Poor Aunt Lucy! Suddenly I realized how lucky I was to have Adam. If no one else knew about Blue, I’d go nuts.
But I couldn’t get over how brave Aunt Lucy was. She went Down Below by herself. That had to make her the most awesome person ever. I felt a twinge of regret I couldn’t have known her better.
According to the entries, when she started designing Monsterville, she knew a guy named Stephen who was trying to get her prototype into the hands of a board game publisher, but he wanted her to improve the game to make it more appealing first. Make it more appealing first
Of course I want it to be appealing! I want every parent to buy it, and every child to play it so that if they are taken, they’ll remember the game and have a chance of escaping. But how do I make the game both accurate and irresistible?
Based on the drawings that filled the journal’s pages, she’d worked hard to answer that question. Monsterville had gone through about twenty versions before becoming the board game now tucked away on Haylie’s shelf.
In one version, Trouble Down Below, the monsters looked really scary. A timer was set for ten minutes, and if the players didn’t make it around the board in time, they all died.
In another version, players landing on a monster’s turf weren’t stuck until the right card was drawn. They were eaten. That one was called No Second Chances.
I could understand why Stephen had nixed those ideas, but I could also see why Aunt Lucy wanted the game to be so scary. She was trying to warn kids.
Near the end of the journal, Aunt Lucy wrote about receiving a prototype of the game from Stephen.
Stephen called it an early birthday present. I suspect he’s humoring an old lady. He knows this game will never see the light of day.
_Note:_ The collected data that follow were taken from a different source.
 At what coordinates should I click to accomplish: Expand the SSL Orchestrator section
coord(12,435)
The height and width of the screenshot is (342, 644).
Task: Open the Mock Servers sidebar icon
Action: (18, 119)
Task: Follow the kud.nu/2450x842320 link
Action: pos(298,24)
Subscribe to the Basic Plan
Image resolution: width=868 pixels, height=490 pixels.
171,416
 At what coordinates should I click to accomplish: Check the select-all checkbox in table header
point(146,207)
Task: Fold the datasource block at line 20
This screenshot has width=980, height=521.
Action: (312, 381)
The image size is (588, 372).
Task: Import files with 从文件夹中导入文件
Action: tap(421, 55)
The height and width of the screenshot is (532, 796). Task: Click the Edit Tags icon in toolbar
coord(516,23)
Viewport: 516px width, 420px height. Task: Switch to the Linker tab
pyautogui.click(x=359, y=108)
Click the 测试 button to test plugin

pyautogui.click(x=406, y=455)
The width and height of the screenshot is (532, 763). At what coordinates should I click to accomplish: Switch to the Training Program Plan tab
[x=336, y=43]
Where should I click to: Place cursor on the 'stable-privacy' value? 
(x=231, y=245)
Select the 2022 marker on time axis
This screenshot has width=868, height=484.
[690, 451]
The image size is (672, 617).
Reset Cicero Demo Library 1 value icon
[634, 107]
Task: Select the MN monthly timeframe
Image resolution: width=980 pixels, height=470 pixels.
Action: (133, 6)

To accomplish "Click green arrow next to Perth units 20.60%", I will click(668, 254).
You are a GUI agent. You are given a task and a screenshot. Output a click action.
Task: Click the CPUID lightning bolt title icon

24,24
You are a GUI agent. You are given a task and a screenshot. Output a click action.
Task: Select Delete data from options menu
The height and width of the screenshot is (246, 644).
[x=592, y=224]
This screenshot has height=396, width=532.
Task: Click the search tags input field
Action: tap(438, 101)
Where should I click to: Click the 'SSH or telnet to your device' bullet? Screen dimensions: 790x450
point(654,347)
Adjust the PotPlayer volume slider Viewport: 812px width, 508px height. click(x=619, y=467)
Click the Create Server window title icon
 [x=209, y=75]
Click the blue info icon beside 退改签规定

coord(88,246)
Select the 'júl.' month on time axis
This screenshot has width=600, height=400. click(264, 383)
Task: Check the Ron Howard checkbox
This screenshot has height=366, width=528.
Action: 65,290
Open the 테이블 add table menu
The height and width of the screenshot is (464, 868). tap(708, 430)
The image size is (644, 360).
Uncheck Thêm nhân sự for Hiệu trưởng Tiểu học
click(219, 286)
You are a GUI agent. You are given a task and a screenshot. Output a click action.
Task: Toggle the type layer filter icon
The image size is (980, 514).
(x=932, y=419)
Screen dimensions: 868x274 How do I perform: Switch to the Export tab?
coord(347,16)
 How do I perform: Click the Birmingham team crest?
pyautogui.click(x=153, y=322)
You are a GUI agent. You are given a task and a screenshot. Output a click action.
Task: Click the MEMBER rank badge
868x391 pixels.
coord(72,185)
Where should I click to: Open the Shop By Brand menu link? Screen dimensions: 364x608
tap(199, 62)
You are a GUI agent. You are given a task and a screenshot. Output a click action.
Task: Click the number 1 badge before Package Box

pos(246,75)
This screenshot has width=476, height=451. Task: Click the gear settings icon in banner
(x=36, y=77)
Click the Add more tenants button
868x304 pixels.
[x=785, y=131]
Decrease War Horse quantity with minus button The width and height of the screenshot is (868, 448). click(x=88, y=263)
He always was terrible at being honest when he knew it would hurt someone’s feelings.
That explained why I couldn’t find Monsterville online, and why Game Shop Tom had never heard of it.
I closed the journal and stood up. It was awful that Aunt Lucy hadn’t gotten to share Monsterville with the world.
But at least I could share it with someone.
“Wow. Down Below.” Blue’s long fingers traced the waterslide snaking from the top of the Monsterville board to the bottom.
I’d finished telling him and Adam about what I’d discovered in the journals. We were sitting in Blue’s cabin, the game board spread out in front of us. Not playing, just studying it.
“So it’s accurate?” I asked. “At least, the incubator part?”
“Yeah.” Blue picked up a card and examined it. “Only it looks more fun since it’s in cartoons.”
“I think that was the idea,” I said. “Kids would want to play it.”
“I’d play it if I were a few years younger,” Adam admitted.
“Haylie’s bonkers about it. She hasn’t been so obsessed with a toy since Sammy Squirrel.” I turned to Blue. “I have a question. Can humans go Down Below by themselves? Aunt Lucy said she went back, alone.”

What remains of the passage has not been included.